地球環境戦略研究機関(IGES)は、JBF-IPBESアジア・オセアニア地域アセスメント実施のための能力構築プロジェクト(JBF-IPBES能力構築プロジェクト)を2016年から2020年にかけて実施しました。このプロジェクトは、日本政府が愛知目標などの達成に資するため、生物多様性条約事務局に拠出した「日本生物多様性基金」(JBF)の支援により実施されました。
JBF-IPBES能力構築プロジェクトの概要
2015年8月に東京で開催されたアジア・オセアニア地域アセスメント第1回執筆者会合等において、次の3点がアジア・オセアニア地域における能力構築の主要課題と認識されました。

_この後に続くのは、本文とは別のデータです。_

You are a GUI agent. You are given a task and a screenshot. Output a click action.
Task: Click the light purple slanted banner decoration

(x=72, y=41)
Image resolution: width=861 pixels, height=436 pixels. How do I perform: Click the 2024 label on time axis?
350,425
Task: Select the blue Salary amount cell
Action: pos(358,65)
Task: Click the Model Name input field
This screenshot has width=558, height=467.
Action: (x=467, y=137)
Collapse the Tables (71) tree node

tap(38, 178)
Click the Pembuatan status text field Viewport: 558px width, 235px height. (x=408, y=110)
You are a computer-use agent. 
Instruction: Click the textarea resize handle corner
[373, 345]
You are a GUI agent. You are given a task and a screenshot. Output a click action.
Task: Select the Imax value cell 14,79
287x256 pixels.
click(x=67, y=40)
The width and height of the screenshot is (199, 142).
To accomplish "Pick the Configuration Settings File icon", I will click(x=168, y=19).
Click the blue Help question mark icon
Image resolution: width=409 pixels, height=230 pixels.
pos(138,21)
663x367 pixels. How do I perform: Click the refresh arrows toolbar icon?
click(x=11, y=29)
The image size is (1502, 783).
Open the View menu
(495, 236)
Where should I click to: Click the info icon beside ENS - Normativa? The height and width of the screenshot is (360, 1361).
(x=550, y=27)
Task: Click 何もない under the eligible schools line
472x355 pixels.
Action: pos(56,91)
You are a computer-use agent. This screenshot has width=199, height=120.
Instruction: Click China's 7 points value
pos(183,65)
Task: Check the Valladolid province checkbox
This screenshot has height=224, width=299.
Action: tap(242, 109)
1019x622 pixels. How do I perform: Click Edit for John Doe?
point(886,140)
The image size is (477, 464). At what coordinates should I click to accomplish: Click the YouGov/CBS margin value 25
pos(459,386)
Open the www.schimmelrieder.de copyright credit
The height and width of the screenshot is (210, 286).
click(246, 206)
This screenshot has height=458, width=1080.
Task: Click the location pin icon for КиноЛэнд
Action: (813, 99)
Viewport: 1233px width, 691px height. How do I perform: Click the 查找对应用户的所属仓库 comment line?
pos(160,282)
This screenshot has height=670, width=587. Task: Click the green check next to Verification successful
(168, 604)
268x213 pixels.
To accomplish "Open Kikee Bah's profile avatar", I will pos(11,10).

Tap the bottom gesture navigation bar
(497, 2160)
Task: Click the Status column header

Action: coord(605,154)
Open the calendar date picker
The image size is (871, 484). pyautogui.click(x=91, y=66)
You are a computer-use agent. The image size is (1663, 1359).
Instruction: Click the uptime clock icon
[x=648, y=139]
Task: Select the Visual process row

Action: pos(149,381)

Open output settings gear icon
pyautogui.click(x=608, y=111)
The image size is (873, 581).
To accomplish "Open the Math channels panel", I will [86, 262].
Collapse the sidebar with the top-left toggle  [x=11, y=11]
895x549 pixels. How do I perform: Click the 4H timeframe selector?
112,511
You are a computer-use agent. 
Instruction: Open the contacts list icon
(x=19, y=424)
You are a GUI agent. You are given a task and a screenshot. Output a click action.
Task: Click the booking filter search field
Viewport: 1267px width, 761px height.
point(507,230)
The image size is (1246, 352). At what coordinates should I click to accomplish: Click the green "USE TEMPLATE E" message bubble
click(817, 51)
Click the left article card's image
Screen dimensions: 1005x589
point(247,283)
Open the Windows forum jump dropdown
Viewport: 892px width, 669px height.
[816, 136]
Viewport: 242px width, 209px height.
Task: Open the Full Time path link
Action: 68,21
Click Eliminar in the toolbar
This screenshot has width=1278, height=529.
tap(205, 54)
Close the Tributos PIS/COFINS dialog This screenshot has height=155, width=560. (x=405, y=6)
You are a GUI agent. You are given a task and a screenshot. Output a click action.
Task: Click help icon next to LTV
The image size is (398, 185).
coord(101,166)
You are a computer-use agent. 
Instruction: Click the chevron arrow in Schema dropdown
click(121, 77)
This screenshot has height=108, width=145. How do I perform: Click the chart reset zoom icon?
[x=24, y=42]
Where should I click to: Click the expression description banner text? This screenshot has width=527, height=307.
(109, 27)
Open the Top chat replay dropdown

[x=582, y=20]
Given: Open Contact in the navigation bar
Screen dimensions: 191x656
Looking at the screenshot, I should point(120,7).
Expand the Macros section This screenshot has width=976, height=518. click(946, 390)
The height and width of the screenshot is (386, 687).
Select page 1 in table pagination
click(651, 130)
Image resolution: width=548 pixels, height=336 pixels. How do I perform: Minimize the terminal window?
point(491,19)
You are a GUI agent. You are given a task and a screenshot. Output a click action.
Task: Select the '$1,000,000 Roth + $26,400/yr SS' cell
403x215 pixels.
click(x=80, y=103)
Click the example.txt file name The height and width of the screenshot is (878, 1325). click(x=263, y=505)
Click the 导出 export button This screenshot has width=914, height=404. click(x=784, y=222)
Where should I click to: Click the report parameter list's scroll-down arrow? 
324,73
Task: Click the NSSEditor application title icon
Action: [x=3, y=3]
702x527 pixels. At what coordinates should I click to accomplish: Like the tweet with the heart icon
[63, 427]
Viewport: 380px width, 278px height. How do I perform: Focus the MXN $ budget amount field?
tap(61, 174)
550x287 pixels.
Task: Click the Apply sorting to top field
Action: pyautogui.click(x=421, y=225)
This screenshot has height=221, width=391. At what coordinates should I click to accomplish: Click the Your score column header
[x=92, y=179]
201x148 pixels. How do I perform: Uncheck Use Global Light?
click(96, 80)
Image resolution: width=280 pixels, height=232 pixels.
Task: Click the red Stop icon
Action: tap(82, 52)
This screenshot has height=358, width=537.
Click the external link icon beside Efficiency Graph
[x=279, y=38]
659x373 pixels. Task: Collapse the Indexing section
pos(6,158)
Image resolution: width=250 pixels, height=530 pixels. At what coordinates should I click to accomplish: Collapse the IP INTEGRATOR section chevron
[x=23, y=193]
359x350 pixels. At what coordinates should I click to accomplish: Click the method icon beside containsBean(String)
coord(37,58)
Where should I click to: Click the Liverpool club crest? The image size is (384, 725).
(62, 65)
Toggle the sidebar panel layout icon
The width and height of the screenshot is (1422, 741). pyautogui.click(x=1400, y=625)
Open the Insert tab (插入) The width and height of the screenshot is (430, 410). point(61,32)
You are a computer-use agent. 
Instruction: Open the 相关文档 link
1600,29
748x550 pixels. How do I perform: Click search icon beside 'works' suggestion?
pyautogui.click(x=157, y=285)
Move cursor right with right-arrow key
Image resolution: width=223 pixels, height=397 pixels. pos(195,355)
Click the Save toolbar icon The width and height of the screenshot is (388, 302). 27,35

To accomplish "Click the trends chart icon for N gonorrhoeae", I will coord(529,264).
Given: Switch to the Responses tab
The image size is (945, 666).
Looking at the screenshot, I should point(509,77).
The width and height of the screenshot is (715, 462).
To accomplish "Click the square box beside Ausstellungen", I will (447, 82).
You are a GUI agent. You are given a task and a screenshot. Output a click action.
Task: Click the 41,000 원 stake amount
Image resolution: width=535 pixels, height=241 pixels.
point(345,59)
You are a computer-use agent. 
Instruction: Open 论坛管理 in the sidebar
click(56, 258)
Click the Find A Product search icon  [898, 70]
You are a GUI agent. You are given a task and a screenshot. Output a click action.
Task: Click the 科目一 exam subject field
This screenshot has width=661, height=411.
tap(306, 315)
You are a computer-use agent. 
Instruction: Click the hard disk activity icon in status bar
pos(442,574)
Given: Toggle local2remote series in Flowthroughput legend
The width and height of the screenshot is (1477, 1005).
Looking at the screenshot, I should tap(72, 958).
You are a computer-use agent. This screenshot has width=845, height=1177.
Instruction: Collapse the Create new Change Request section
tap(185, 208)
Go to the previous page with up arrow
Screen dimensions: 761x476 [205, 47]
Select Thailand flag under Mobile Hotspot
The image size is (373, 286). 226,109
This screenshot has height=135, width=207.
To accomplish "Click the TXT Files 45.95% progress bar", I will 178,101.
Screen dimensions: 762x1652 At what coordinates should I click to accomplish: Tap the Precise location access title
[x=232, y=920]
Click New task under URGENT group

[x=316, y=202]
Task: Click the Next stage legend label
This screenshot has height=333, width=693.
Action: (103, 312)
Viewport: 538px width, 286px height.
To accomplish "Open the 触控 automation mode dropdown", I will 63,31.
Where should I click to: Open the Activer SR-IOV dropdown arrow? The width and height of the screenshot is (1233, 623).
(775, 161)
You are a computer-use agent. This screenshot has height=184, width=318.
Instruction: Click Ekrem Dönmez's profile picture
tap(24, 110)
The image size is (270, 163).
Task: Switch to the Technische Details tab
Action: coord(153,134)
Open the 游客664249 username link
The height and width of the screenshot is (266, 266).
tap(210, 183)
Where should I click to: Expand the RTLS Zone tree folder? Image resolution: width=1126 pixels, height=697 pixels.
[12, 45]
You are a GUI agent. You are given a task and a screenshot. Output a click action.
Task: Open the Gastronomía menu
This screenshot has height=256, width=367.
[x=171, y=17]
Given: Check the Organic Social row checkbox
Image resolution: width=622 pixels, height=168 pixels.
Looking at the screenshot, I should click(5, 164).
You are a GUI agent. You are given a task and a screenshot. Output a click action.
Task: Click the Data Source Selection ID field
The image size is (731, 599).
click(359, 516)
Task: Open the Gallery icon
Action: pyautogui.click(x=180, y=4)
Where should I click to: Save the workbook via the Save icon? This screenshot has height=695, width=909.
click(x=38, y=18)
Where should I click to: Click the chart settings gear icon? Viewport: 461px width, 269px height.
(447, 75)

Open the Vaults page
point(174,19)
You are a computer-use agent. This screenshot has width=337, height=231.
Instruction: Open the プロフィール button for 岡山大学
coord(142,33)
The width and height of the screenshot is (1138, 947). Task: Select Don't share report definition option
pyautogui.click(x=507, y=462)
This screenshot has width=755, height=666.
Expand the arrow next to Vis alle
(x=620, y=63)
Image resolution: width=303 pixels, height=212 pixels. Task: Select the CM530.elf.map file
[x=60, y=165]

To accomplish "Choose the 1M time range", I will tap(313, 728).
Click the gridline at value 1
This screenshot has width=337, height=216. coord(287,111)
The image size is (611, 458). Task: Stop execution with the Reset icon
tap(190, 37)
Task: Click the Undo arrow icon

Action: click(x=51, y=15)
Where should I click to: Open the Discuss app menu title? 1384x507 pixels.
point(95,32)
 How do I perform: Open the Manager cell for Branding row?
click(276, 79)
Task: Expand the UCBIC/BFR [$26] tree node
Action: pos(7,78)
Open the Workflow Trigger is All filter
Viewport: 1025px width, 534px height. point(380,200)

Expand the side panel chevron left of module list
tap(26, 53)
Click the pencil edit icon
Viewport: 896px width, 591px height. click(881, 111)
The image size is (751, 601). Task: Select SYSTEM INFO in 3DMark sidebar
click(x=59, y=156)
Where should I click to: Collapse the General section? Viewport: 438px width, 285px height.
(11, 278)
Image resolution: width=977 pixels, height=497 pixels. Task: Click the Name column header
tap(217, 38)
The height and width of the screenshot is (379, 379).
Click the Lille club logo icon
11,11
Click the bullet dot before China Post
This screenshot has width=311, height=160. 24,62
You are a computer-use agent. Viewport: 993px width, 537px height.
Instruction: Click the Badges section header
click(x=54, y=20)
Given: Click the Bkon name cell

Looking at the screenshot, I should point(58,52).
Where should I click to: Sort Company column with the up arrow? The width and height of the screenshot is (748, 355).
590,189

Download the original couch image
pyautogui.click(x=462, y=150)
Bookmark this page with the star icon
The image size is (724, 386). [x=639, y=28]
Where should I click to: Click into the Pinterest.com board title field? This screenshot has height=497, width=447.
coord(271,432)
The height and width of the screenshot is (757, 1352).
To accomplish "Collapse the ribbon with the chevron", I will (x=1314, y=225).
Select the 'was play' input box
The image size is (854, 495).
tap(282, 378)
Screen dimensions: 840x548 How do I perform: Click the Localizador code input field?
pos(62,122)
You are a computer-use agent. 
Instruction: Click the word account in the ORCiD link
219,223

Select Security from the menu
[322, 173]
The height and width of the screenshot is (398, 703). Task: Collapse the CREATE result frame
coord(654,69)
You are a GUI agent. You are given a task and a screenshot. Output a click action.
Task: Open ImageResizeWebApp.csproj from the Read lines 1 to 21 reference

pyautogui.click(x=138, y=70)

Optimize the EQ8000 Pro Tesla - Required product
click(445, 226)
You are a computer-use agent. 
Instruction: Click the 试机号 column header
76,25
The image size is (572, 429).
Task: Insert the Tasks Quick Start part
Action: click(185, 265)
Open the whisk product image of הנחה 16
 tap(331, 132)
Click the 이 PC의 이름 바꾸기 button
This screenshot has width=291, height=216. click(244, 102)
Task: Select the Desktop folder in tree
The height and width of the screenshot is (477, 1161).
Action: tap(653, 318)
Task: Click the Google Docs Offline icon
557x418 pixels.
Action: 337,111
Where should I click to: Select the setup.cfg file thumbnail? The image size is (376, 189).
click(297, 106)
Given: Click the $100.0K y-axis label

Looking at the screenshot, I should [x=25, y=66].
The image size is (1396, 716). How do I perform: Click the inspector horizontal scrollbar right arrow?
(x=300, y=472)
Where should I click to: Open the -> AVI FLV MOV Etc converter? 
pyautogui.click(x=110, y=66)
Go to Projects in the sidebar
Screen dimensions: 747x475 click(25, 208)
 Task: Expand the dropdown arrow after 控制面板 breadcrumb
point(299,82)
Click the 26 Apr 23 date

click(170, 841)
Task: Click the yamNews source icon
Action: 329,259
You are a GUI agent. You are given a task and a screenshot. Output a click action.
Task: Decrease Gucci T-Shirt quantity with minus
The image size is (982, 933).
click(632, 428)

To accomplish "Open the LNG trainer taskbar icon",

- 1. ILK(Indigenous and local knowledge、先住民族・地域住民の知識体系)の地域アセスメントへの統合化
- 2. シナリオとモデルの方法論に関するアセスメント(Deliverable 3c)成果の地域アセスメントへのインプット
- 3. 地域アセスメント成果の政策決定者への提供と利用促進
この状況を踏まえ、IPBESアジア・オセアニア地域アセスメント技術支援機関(IPBES-TSU-AP)をホストしていたIGESが、アジア・オセアニア地域アセスメントの実施のための能力を向上し、その成果が生物多様性と生態系サービスの保全と持続可能な利用における政策決定に効果的かつ適切に活用されるために、科学と政策のインターフェースを強化することを目標として、3つのコンポーネントにより構成されるプロジェクトを実施しました。
コンポーネント1ILKの地域アセスメントへの統合化
アジア・オセアニア地域における各準地域のILK保持者・専門家とのネットワークを構築し、ILK文献の収集を効果的に実施するような体制構築を目指し、3回のワークショップを開催しました。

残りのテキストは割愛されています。